* SHORT PROBLEM: Rewrite the listing, starting at the line that contains "Toggle auto-activate after" and ending at the end of the listing, with "Toggle" changed to "Switch" and nothing else altered.

* LISTING:
------------------------------------------------------------------------
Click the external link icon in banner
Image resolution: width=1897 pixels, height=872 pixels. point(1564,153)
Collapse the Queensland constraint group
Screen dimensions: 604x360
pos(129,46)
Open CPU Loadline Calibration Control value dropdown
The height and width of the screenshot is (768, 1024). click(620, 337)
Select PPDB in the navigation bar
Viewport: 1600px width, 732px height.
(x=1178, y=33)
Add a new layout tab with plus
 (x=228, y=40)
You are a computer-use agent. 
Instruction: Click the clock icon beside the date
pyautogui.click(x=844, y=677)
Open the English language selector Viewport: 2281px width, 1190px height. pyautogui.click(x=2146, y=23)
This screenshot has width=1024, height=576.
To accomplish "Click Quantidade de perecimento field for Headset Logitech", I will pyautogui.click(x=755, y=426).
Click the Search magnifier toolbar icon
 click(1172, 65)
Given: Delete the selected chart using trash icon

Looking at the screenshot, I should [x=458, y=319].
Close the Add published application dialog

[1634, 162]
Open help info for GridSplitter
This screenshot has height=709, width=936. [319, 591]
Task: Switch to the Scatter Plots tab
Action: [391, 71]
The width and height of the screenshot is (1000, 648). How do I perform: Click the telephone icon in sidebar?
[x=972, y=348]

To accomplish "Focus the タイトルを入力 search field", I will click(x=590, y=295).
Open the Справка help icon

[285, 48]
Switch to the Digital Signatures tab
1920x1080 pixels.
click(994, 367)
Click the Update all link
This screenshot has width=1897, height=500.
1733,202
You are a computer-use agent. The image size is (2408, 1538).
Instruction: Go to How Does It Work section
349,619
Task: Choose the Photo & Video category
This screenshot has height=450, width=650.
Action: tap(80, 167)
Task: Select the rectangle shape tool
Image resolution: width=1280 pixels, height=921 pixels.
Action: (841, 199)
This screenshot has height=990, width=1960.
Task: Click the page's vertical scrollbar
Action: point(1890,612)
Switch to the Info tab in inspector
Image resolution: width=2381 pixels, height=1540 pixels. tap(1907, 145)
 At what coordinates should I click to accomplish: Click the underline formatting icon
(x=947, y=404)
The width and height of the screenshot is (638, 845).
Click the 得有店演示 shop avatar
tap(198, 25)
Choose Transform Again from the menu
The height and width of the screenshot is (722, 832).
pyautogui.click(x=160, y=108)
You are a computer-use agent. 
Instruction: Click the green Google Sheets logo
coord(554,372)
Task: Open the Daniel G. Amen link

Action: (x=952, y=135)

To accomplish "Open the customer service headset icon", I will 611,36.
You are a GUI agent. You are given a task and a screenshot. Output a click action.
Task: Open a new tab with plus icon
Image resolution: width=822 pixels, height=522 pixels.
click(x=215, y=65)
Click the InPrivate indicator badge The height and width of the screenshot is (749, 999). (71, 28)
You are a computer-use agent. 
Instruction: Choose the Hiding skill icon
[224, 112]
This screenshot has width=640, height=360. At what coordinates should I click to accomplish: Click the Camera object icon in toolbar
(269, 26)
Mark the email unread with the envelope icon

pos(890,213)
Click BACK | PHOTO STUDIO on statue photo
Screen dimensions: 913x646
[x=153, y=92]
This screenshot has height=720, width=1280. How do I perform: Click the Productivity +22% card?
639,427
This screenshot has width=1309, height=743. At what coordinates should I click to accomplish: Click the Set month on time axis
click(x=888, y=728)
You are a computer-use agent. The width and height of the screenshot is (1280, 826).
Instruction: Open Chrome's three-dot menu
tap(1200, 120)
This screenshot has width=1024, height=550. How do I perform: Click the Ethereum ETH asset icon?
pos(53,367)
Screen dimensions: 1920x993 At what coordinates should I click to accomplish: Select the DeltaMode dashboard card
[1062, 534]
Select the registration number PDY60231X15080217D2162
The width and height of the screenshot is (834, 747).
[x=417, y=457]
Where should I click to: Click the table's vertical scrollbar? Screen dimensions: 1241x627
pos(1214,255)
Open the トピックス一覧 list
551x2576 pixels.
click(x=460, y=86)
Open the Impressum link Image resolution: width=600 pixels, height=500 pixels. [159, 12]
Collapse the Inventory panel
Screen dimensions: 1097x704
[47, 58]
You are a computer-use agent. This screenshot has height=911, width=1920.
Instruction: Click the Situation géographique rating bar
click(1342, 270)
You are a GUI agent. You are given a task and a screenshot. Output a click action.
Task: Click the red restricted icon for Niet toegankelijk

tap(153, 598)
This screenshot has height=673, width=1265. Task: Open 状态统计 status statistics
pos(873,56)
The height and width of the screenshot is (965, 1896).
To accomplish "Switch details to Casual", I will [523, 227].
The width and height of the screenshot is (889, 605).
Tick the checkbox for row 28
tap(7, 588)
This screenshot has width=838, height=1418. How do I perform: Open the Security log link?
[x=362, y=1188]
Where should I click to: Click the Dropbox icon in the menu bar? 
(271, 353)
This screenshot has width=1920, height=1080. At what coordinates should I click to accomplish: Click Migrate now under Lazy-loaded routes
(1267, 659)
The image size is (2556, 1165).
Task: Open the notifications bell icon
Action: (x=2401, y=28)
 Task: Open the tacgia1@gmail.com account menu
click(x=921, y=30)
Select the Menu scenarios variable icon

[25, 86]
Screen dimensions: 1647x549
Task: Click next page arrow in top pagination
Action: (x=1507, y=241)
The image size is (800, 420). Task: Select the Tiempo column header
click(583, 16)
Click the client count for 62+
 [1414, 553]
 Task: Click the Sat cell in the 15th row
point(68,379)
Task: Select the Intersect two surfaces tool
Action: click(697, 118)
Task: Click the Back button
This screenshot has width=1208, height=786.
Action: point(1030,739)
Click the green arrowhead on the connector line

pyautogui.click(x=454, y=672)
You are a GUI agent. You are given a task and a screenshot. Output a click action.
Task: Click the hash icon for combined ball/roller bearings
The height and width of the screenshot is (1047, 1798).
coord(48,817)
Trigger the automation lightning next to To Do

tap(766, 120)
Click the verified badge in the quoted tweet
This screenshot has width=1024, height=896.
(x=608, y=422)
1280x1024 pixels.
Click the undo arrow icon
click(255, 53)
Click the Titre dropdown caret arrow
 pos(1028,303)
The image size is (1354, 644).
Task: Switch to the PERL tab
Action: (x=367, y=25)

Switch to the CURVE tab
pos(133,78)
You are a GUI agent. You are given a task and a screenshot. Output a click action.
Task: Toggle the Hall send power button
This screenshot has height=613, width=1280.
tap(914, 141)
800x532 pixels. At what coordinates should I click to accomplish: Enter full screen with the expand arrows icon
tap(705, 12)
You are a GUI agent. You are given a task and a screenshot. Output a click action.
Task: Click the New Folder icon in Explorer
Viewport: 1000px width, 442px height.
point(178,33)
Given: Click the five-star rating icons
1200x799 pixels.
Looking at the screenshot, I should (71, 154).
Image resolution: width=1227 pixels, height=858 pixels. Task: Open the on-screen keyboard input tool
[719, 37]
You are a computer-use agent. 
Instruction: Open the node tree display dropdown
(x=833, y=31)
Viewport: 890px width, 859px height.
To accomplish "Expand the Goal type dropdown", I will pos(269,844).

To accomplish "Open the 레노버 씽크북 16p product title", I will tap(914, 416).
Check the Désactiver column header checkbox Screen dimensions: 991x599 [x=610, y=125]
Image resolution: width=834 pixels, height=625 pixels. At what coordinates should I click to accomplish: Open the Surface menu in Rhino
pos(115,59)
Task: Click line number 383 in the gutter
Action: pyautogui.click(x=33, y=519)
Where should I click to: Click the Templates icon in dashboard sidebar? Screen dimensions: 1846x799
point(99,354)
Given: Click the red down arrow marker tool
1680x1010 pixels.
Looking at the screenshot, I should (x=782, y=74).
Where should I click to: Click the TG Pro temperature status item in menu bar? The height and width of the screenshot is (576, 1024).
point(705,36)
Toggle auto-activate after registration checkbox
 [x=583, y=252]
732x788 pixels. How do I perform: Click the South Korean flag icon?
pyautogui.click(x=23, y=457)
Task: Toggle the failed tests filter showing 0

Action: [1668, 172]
------------------------------------------------------------------------
* OUTPUT FOR THIS EXERCISE:
Switch auto-activate after registration checkbox
 [x=583, y=252]
732x788 pixels. How do I perform: Click the South Korean flag icon?
pyautogui.click(x=23, y=457)
Task: Switch the failed tests filter showing 0

Action: [1668, 172]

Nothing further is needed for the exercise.